#### [REQUIRED WORK]
Keep each line of the material that includes "bruce", and leave out the rest.

★ ★ ★ ★

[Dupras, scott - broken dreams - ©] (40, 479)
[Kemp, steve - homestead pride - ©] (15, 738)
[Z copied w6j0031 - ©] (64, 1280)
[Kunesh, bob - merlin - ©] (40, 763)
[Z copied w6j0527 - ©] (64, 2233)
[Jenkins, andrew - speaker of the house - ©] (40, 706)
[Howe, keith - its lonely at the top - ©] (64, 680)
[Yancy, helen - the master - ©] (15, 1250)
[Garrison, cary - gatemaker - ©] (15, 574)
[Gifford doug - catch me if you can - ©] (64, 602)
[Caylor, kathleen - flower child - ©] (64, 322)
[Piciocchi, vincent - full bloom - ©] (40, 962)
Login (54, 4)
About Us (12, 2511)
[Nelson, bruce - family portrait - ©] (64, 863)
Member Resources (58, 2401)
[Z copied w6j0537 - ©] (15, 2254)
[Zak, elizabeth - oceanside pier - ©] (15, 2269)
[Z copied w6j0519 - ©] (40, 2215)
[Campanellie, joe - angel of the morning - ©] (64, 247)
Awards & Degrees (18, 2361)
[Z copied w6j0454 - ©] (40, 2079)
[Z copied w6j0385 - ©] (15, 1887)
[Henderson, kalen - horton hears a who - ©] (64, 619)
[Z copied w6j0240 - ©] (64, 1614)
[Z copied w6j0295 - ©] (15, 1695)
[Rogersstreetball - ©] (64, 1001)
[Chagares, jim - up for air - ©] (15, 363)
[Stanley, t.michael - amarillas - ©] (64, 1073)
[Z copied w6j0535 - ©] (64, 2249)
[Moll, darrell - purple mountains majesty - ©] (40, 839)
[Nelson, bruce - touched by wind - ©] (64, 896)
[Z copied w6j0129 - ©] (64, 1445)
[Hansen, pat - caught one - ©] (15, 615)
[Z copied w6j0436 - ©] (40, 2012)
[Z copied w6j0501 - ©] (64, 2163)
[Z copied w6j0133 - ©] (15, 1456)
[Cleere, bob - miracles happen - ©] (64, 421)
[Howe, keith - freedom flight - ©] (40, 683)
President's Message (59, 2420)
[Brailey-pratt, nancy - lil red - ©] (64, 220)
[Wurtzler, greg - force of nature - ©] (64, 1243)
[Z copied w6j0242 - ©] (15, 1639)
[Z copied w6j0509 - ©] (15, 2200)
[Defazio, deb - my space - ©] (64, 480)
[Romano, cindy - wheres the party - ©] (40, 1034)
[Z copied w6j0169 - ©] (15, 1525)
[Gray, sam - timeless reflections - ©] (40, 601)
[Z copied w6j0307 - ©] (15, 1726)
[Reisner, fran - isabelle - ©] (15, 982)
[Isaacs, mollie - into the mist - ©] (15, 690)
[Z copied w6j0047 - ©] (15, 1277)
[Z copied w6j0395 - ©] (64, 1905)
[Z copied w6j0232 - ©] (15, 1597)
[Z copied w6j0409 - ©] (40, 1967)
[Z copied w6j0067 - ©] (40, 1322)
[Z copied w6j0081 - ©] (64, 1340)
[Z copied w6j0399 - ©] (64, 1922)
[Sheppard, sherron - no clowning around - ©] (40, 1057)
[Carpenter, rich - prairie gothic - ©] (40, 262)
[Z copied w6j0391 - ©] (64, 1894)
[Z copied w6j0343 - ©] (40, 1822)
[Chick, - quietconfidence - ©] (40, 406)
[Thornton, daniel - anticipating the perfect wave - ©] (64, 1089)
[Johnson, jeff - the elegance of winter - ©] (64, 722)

★ ★ ★ ★

#### [RESULT OF THE TASK]
[Nelson, bruce - family portrait - ©] (64, 863)
[Nelson, bruce - touched by wind - ©] (64, 896)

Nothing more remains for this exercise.